• **Dataset entries**
>>>

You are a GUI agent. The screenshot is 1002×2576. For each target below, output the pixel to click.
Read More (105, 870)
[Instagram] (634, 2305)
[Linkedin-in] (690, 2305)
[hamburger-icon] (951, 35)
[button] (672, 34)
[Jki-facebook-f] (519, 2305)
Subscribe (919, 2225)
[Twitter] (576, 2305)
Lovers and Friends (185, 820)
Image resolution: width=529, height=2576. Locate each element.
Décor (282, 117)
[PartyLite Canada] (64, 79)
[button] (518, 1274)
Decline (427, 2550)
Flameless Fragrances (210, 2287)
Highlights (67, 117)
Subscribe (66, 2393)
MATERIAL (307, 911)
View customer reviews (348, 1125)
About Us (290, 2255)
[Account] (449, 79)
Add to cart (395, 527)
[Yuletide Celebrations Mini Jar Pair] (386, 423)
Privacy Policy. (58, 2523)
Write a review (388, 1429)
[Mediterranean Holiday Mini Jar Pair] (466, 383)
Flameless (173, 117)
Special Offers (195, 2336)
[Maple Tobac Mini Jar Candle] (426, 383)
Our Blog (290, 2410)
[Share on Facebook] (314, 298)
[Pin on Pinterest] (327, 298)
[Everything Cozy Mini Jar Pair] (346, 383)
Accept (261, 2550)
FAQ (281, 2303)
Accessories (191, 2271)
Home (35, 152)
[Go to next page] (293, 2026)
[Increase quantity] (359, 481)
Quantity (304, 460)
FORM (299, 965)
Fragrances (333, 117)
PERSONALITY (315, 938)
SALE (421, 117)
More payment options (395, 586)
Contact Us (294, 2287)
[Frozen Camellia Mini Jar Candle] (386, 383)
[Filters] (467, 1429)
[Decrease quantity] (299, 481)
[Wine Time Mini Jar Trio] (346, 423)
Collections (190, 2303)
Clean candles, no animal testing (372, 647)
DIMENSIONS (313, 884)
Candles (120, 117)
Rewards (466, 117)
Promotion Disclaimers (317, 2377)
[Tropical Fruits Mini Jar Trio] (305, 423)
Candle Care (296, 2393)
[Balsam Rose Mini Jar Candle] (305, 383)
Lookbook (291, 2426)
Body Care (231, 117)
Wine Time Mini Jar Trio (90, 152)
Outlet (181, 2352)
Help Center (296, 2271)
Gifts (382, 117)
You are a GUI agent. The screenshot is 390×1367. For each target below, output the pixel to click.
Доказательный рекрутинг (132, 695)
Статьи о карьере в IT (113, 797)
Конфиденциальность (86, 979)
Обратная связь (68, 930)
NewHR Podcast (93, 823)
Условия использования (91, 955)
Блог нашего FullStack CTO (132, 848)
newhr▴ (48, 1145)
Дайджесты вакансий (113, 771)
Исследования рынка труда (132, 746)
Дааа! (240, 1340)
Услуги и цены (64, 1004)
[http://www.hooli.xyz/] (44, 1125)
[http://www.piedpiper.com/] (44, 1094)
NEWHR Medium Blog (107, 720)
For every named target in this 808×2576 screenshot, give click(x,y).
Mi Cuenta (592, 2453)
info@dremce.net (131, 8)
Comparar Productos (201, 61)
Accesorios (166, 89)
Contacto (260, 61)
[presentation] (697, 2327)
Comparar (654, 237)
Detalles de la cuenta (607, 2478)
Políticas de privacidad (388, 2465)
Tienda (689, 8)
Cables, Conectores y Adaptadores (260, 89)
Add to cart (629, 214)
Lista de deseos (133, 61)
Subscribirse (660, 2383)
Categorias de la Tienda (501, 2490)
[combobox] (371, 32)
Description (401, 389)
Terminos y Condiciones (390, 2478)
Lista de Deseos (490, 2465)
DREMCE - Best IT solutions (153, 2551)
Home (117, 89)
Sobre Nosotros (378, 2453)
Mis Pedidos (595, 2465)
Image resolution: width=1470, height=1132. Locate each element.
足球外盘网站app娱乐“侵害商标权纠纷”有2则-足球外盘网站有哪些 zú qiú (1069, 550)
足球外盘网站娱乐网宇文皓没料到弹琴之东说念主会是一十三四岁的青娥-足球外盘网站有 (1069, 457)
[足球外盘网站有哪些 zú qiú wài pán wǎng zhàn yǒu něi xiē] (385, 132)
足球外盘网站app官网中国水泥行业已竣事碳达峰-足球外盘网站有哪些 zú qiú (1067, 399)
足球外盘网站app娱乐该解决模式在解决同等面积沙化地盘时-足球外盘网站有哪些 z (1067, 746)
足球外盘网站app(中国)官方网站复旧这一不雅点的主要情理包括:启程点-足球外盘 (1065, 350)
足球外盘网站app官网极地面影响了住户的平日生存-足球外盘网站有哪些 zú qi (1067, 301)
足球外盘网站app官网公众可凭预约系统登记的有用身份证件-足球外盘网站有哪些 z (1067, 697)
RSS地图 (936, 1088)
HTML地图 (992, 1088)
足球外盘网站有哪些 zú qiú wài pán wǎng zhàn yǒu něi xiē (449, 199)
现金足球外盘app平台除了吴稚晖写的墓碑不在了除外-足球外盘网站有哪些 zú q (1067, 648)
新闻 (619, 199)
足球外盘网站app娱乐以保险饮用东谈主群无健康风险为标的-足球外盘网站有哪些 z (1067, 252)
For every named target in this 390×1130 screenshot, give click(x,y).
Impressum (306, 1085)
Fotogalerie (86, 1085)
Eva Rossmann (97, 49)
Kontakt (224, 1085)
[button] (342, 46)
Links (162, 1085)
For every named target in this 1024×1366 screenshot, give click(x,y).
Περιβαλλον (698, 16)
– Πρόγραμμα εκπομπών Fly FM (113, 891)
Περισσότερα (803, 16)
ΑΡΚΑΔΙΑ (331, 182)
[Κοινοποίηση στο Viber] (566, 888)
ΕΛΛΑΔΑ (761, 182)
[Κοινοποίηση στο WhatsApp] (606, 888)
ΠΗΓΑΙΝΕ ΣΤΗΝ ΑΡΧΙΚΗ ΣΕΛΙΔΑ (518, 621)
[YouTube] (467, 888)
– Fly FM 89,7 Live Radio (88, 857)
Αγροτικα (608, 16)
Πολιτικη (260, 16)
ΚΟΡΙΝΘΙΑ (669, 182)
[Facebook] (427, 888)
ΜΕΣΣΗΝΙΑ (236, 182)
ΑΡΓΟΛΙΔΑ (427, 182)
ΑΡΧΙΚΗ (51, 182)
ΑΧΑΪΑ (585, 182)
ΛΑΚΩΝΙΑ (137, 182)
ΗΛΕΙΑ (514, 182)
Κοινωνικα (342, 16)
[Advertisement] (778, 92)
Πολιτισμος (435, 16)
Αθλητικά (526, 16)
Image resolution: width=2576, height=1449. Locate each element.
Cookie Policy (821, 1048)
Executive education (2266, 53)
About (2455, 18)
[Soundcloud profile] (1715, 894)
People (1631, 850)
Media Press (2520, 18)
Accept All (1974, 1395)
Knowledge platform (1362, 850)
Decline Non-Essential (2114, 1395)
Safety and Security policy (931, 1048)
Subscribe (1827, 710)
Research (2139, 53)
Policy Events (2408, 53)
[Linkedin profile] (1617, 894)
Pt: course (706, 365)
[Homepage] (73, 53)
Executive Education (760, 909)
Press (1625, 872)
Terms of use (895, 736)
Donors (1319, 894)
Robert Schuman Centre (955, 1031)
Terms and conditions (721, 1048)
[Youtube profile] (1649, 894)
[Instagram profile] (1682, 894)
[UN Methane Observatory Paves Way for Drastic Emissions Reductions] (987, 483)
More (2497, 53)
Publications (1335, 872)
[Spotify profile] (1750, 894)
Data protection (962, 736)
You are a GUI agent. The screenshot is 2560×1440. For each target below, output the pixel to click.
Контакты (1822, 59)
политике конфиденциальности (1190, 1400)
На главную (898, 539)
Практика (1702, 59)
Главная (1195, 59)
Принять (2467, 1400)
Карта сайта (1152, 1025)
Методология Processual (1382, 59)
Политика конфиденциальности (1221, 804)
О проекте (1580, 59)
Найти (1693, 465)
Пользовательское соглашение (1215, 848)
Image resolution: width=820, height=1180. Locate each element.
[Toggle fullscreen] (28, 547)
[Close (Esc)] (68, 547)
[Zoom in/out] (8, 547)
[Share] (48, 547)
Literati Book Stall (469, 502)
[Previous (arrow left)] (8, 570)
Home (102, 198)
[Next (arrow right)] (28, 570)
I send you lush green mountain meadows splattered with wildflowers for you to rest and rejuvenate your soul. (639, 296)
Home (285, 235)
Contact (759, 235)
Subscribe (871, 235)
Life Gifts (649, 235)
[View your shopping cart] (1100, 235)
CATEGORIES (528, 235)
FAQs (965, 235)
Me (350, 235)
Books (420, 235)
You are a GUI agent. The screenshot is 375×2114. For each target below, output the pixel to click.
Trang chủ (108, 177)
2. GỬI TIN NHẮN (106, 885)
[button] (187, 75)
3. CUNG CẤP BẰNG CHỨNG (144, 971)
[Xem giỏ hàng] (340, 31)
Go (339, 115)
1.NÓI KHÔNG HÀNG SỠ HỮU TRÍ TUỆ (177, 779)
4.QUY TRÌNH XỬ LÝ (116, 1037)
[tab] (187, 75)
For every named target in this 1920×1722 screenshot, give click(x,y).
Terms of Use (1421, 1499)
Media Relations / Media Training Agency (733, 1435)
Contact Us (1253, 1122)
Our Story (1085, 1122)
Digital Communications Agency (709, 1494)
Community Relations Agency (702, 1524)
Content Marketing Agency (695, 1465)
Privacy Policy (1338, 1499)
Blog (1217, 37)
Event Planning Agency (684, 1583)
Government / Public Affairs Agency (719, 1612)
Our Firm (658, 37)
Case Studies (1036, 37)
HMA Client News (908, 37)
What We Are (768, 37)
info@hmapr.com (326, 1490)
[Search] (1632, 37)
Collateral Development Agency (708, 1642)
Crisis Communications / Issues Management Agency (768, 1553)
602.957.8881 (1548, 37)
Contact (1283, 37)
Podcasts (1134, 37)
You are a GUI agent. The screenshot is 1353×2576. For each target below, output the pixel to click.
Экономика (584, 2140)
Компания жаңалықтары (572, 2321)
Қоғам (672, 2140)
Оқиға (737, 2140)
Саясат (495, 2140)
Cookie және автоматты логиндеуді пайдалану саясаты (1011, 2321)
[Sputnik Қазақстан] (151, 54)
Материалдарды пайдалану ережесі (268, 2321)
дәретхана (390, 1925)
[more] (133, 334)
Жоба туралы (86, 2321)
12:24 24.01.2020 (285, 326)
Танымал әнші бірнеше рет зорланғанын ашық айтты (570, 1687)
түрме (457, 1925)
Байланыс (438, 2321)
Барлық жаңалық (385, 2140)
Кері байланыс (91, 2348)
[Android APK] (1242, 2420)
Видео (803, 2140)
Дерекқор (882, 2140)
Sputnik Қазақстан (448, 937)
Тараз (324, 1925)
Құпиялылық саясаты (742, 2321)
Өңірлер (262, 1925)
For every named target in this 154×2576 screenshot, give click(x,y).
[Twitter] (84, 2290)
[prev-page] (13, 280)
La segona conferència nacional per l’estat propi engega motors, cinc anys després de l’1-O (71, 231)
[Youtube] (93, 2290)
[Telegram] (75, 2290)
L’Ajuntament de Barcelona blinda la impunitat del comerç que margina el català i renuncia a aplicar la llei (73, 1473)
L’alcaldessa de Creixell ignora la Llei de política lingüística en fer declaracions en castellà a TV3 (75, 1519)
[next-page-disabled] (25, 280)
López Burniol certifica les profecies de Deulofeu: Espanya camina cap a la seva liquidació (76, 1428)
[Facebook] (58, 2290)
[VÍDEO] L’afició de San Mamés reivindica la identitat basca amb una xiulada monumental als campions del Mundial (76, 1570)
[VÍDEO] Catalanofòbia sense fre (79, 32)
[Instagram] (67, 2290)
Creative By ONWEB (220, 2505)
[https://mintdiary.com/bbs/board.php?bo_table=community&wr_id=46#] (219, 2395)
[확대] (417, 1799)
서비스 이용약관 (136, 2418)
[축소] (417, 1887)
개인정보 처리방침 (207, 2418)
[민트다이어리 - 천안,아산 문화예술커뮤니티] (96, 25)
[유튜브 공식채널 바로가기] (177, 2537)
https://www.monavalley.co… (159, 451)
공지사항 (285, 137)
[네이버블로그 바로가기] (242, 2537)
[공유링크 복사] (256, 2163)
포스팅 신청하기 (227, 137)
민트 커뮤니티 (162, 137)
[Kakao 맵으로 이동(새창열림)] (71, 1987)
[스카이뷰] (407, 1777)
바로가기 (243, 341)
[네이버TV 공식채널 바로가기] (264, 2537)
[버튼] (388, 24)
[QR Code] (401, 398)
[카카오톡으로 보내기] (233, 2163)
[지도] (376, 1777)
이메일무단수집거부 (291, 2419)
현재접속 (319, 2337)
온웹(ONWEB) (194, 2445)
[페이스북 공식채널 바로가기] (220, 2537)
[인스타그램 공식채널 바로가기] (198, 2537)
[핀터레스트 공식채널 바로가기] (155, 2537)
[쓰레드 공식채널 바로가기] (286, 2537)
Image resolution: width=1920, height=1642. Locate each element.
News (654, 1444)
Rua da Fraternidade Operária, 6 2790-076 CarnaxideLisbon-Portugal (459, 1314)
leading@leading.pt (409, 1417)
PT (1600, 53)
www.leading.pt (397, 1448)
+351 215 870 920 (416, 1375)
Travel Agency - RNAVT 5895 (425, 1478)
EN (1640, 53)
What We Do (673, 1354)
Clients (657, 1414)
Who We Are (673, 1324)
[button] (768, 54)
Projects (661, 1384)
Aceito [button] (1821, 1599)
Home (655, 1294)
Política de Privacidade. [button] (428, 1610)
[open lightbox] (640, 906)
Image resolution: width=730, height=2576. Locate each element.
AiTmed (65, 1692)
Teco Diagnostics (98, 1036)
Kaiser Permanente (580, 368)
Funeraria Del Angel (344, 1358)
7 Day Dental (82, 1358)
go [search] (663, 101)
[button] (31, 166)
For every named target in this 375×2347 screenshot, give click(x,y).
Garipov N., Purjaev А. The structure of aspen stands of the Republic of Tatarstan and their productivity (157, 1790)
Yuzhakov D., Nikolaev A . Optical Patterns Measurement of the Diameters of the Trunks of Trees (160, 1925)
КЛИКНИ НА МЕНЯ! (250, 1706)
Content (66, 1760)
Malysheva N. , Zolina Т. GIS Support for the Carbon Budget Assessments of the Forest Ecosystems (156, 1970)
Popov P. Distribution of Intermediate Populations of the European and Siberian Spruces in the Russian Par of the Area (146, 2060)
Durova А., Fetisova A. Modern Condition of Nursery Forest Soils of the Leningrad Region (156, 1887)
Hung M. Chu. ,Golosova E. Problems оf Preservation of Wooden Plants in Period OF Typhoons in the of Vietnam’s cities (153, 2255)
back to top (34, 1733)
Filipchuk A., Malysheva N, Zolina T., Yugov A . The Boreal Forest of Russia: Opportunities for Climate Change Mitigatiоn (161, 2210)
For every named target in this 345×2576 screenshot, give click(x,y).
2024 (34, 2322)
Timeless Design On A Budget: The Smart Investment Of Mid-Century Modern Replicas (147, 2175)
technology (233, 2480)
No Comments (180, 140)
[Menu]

<<<

• **Description of the task**
What you give back should be only the lines of the records above, starting at the line with "온웹(ONWEB) (194, 2445)" and ending at the line with "Travel Agency - RNAVT 5895 (425, 1478)", restated word for word.

• **Result**
온웹(ONWEB) (194, 2445)
[페이스북 공식채널 바로가기] (220, 2537)
[인스타그램 공식채널 바로가기] (198, 2537)
[핀터레스트 공식채널 바로가기] (155, 2537)
[쓰레드 공식채널 바로가기] (286, 2537)
Image resolution: width=1920, height=1642. Locate each element.
News (654, 1444)
Rua da Fraternidade Operária, 6 2790-076 CarnaxideLisbon-Portugal (459, 1314)
leading@leading.pt (409, 1417)
PT (1600, 53)
www.leading.pt (397, 1448)
+351 215 870 920 (416, 1375)
Travel Agency - RNAVT 5895 (425, 1478)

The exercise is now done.